SHORT EXERCISE>
Please copy every one of the lines below without changing a single character.

[Pointing lines for text and elements]
** Start **

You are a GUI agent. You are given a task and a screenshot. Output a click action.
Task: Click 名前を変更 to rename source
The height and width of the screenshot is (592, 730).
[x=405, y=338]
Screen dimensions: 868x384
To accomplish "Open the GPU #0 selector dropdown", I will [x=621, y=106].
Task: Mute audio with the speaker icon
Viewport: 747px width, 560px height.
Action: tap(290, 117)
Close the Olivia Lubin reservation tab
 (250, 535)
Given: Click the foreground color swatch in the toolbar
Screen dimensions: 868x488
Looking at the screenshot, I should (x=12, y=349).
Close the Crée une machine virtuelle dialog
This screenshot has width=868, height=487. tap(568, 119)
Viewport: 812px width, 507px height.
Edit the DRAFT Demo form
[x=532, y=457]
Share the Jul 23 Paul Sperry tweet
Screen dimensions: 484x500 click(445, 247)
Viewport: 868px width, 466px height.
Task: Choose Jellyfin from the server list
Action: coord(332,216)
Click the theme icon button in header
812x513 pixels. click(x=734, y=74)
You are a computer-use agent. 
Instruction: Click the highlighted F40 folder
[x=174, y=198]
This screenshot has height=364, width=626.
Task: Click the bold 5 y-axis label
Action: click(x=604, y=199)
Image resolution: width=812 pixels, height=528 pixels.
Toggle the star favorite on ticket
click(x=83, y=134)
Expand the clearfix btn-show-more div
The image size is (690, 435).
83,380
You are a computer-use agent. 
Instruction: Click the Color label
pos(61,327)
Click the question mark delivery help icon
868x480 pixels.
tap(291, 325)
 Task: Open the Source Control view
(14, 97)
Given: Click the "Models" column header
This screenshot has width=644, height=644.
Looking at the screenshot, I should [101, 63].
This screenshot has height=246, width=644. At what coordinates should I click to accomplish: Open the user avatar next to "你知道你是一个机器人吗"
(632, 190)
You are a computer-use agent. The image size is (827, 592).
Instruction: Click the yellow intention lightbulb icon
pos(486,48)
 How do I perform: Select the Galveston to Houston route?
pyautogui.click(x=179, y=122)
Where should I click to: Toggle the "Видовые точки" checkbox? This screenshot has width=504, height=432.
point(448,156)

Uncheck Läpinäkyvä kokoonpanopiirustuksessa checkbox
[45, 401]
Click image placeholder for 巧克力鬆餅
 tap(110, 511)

** End **

SOLVED EXERCISE>
You are a GUI agent. You are given a task and a screenshot. Output a click action.
Task: Click 名前を変更 to rename source
The height and width of the screenshot is (592, 730).
[x=405, y=338]
Screen dimensions: 868x384
To accomplish "Open the GPU #0 selector dropdown", I will [x=621, y=106].
Task: Mute audio with the speaker icon
Viewport: 747px width, 560px height.
Action: tap(290, 117)
Close the Olivia Lubin reservation tab
 (250, 535)
Given: Click the foreground color swatch in the toolbar
Screen dimensions: 868x488
Looking at the screenshot, I should (x=12, y=349).
Close the Crée une machine virtuelle dialog
This screenshot has width=868, height=487. tap(568, 119)
Viewport: 812px width, 507px height.
Edit the DRAFT Demo form
[x=532, y=457]
Share the Jul 23 Paul Sperry tweet
Screen dimensions: 484x500 click(445, 247)
Viewport: 868px width, 466px height.
Task: Choose Jellyfin from the server list
Action: coord(332,216)
Click the theme icon button in header
812x513 pixels. click(x=734, y=74)
You are a computer-use agent. 
Instruction: Click the highlighted F40 folder
[x=174, y=198]
This screenshot has height=364, width=626.
Task: Click the bold 5 y-axis label
Action: click(x=604, y=199)
Image resolution: width=812 pixels, height=528 pixels.
Toggle the star favorite on ticket
click(x=83, y=134)
Expand the clearfix btn-show-more div
The image size is (690, 435).
83,380
You are a computer-use agent. 
Instruction: Click the Color label
pos(61,327)
Click the question mark delivery help icon
868x480 pixels.
tap(291, 325)
 Task: Open the Source Control view
(14, 97)
Given: Click the "Models" column header
This screenshot has width=644, height=644.
Looking at the screenshot, I should [101, 63].
This screenshot has height=246, width=644. At what coordinates should I click to accomplish: Open the user avatar next to "你知道你是一个机器人吗"
(632, 190)
You are a computer-use agent. The image size is (827, 592).
Instruction: Click the yellow intention lightbulb icon
pos(486,48)
 How do I perform: Select the Galveston to Houston route?
pyautogui.click(x=179, y=122)
Where should I click to: Toggle the "Видовые точки" checkbox? This screenshot has width=504, height=432.
point(448,156)

Uncheck Läpinäkyvä kokoonpanopiirustuksessa checkbox
[45, 401]
Click image placeholder for 巧克力鬆餅
 tap(110, 511)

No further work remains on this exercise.